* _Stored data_
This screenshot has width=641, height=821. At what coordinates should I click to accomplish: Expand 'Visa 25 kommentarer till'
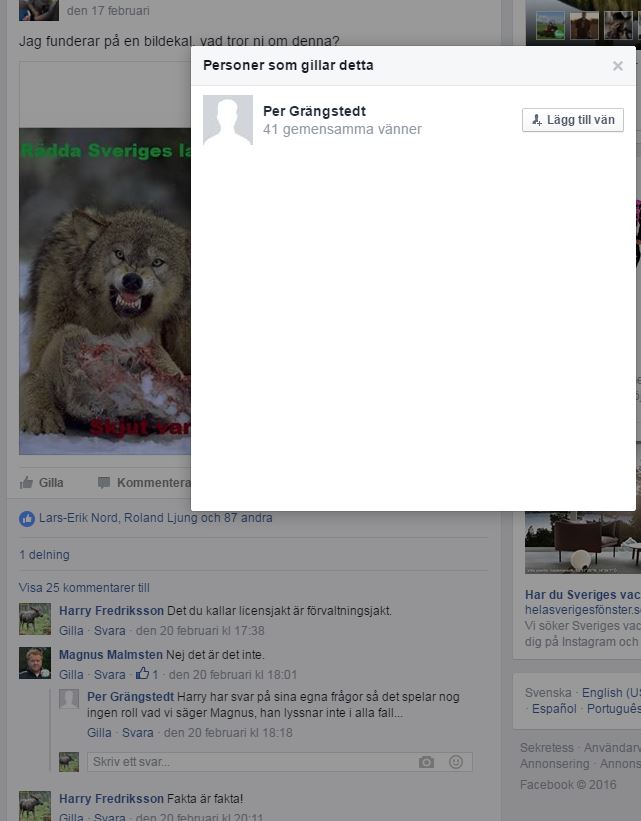[x=84, y=588]
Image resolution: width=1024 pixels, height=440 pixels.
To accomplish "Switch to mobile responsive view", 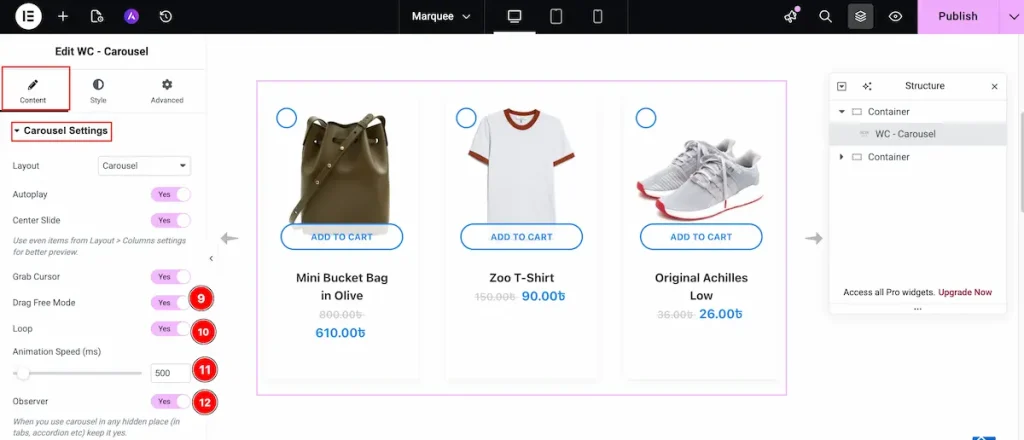I will coord(597,16).
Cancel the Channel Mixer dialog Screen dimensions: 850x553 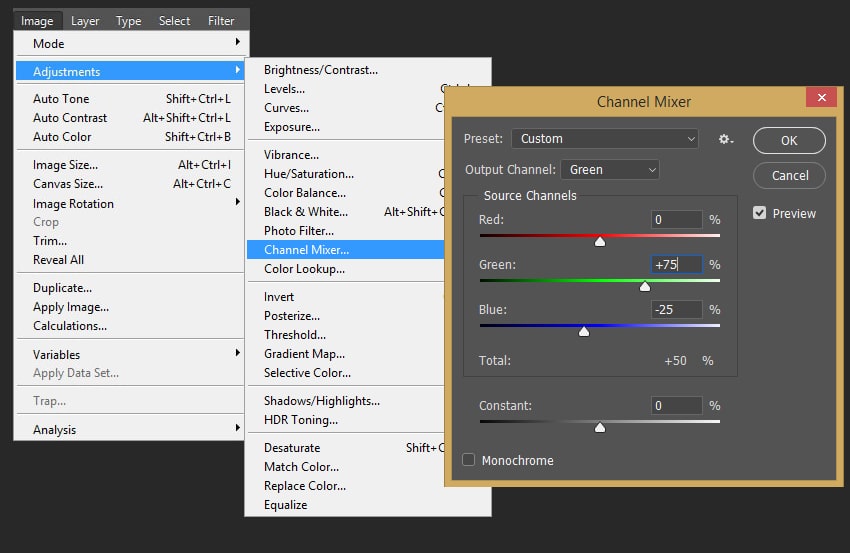pos(789,175)
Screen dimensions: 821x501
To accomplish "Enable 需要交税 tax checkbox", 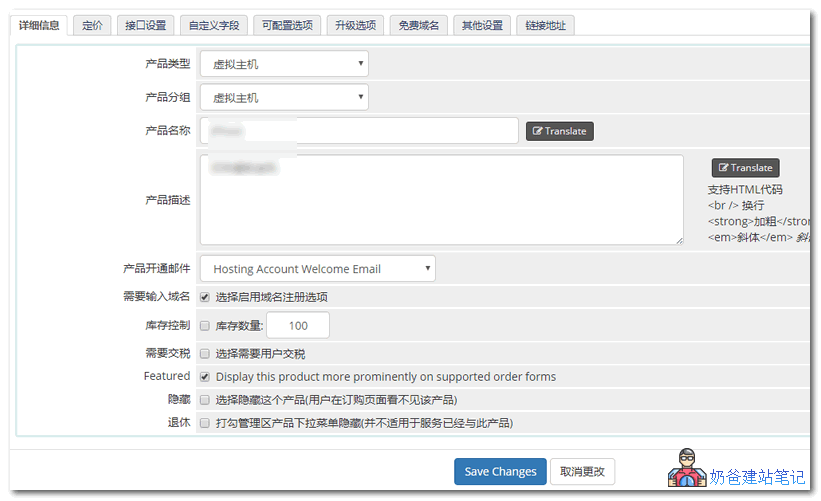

* _Exercise description_
Please output, exactly and with no pictures, only the lines from the one containing "Screen dimensions: 821x501" through the final line of the records above.

* _Answer to the exercise_
Screen dimensions: 821x501
To accomplish "Enable 需要交税 tax checkbox", 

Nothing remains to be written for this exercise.